* **本文**:
.....
北國銀行従業員組合のマーケティングワークショップ事例

石川県を本店とする株式会社北國銀行(以下、北國銀行)は、どこの銀行にとっても大きな事業改革を迫られる昨今において、いち早く業務のペーパレス化や全システムのクラウド化、さらにはネットバンキングの利用料無料化といった大胆な改革を次々に進める地方銀行の雄である。

この度、グローバルインサイト合同会社(以下、GIJ)は北國銀行従業員組合が主催する企画として、若手社員向けのマーケティングワークショップを実施。会社の既定の研修ではなく、自ら学びたいという意思で参加した社員に向け、全4回のプログラムを実施した。なぜ従業員組合が従業員向けにマーケティングを学ぶ機会を作ることにこだわったのか。そして普段は北國銀行の各拠点で企画業務・営業業務に従事する若手社員が、マーケティングを学ぶことで何を感じ、どのような変容が生まれたのか。プログラムに参加した若手社員2名ならびに企画した従業員組合に話を聞いた。

(聞き手:水嶋玲以仁)

目次
【若手社員,若本様と横田様へのインタビュー】
若手社員はなぜ自らマーケティングを学ぼうと思ったのか
これからの銀行でのあり方とマーケティングの関係
知識のインプットだけでは身につかない
日々の仕事の在り方を見つめなおすきっかけになったワークショップ
今後のキャリアをどう考えるか
【従業員組合の濱村様と山田様へのインタビュー】
今改めて「地域企業の付加価値を高める」という企業ミッションと営業の役割を問いなおす
内部に変化を呼び起こすために、外部の装置を活用する
これからの地方銀行の営業の在り方
従業員組合が勉強会を実施する意義
北國銀行の従業員組合が目指す姿
これからのGIJに期待すること

若手社員はなぜ自らマーケティングを学ぼうと思ったのか

―自己紹介と、今回プログラムに参加した動機について教えてください。

若本様:7年目の若本と申します。2年前まではカード事業課というところでデビットカードの事業企画やキャンペーンの施策立案を担当しており、その際にマーケティングについてかじってはいました。当時システム知識がないと苦労することが多かったので、システム知識を身に着けたいと思いシステム部に異動し、現在はCRM開発プロジェクトのプロジェクト推進をしています。今後は、業務知識とシステム知識のかけ合わせで何かをしていきたいと思っています。その時にマーケティングの視点も大事だと思い、今回改めて体系的に勉強したいと、ワークショップに参加しました。
.....
* **提供資料**:
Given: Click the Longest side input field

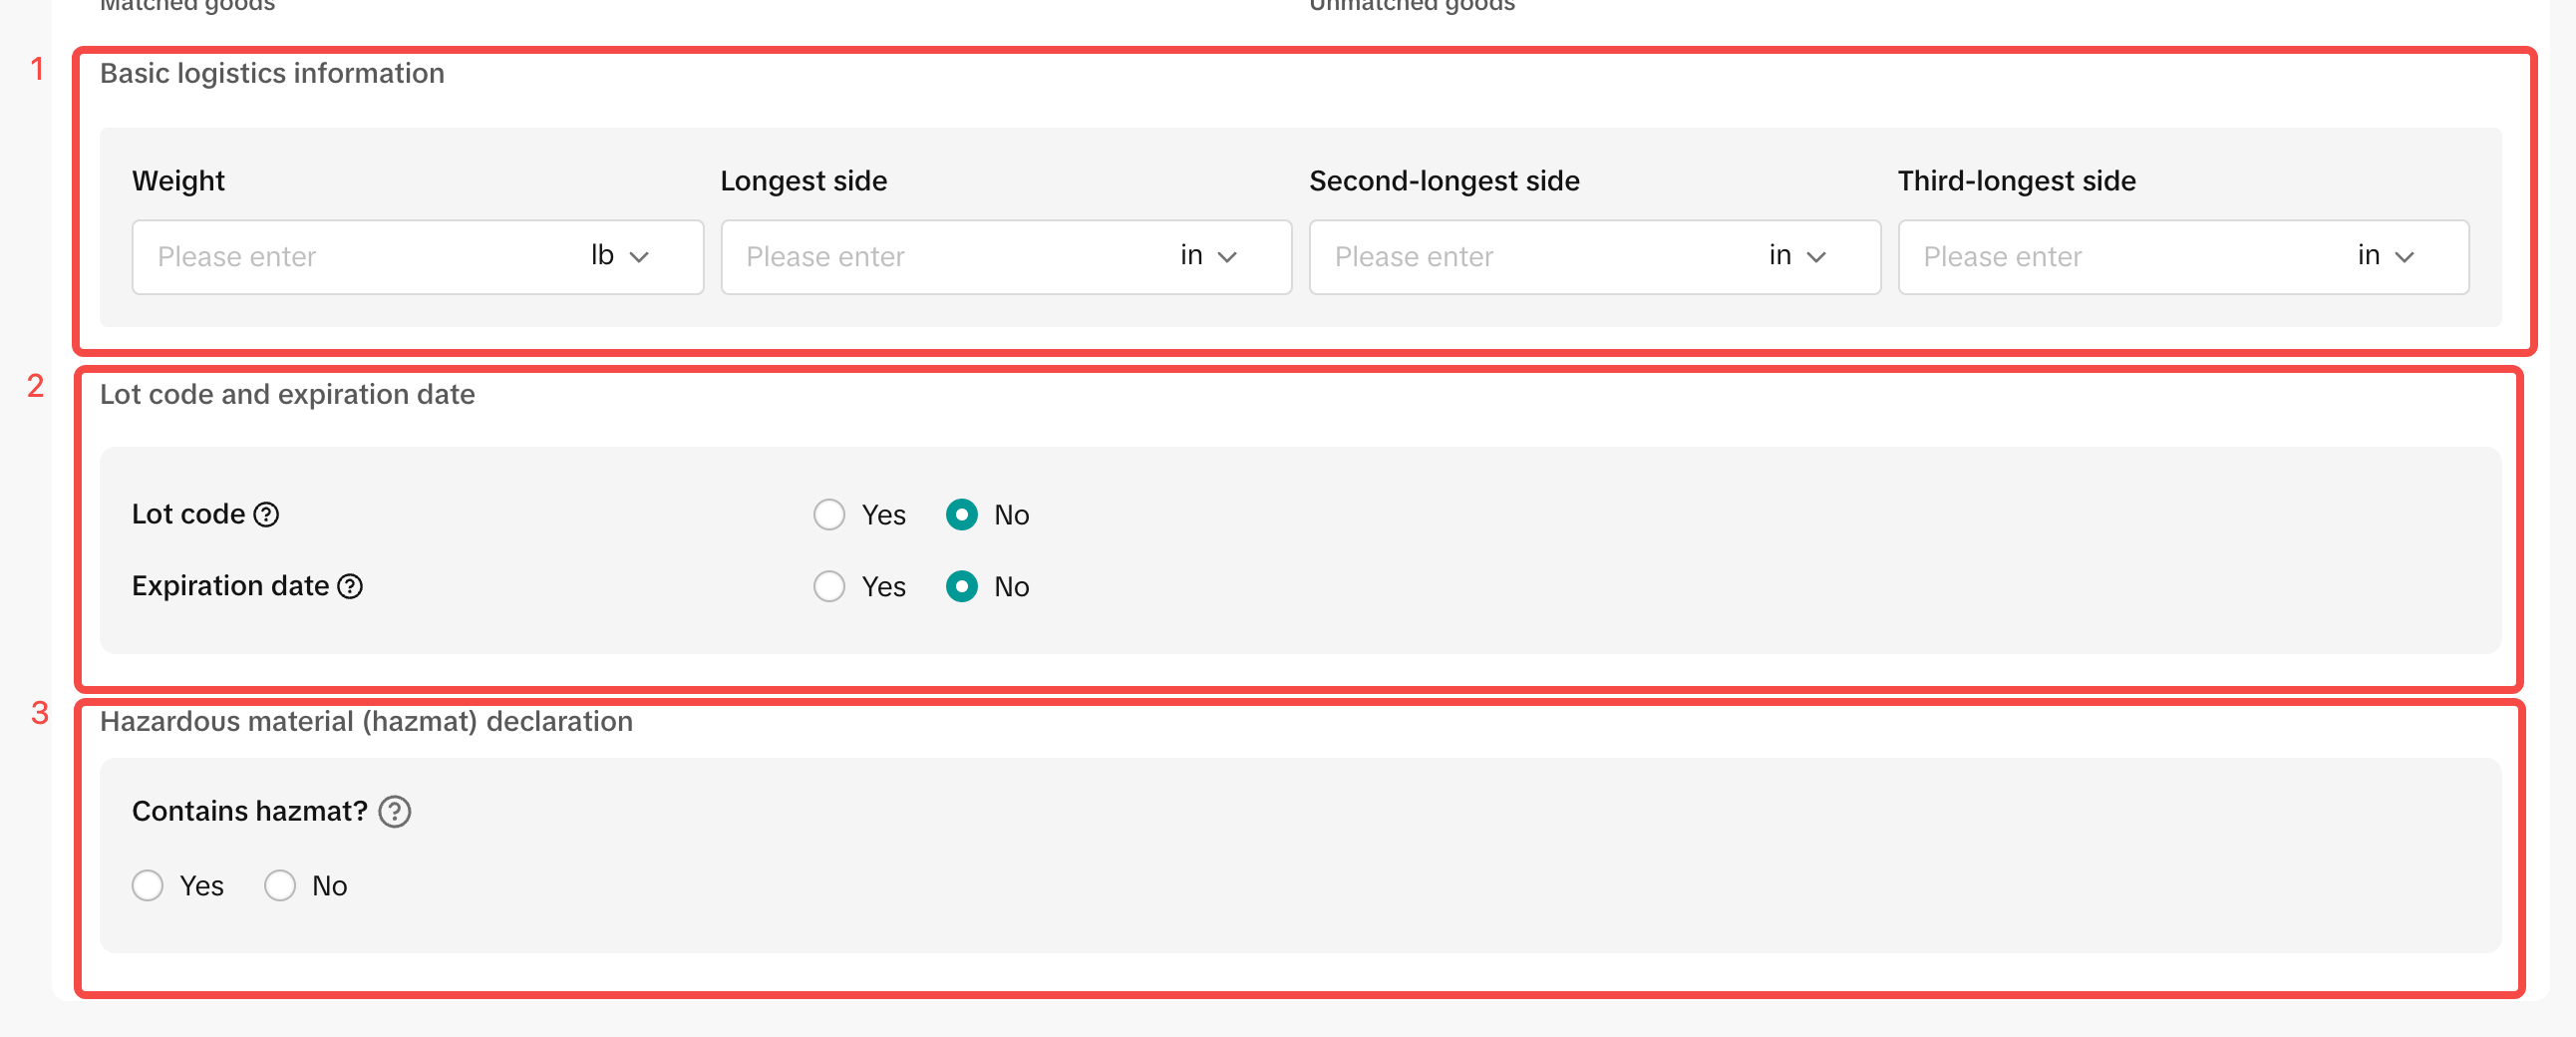Looking at the screenshot, I should (940, 257).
.....
* **課題の目的**:
本文を読んで、次の問いにそれぞれ答えてください。
(a) 若手社員向けのマーケティングワークショップは全何回のプログラムとして実施されましたか。
(b) この記事の聞き手は誰ですか。
(c) 若本様は現在、どのような業務を担当していますか。

* **課題の結果**:
(a) 全4回
(b) 水嶋玲以仁
(c) CRM開発プロジェクトのプロジェクト推進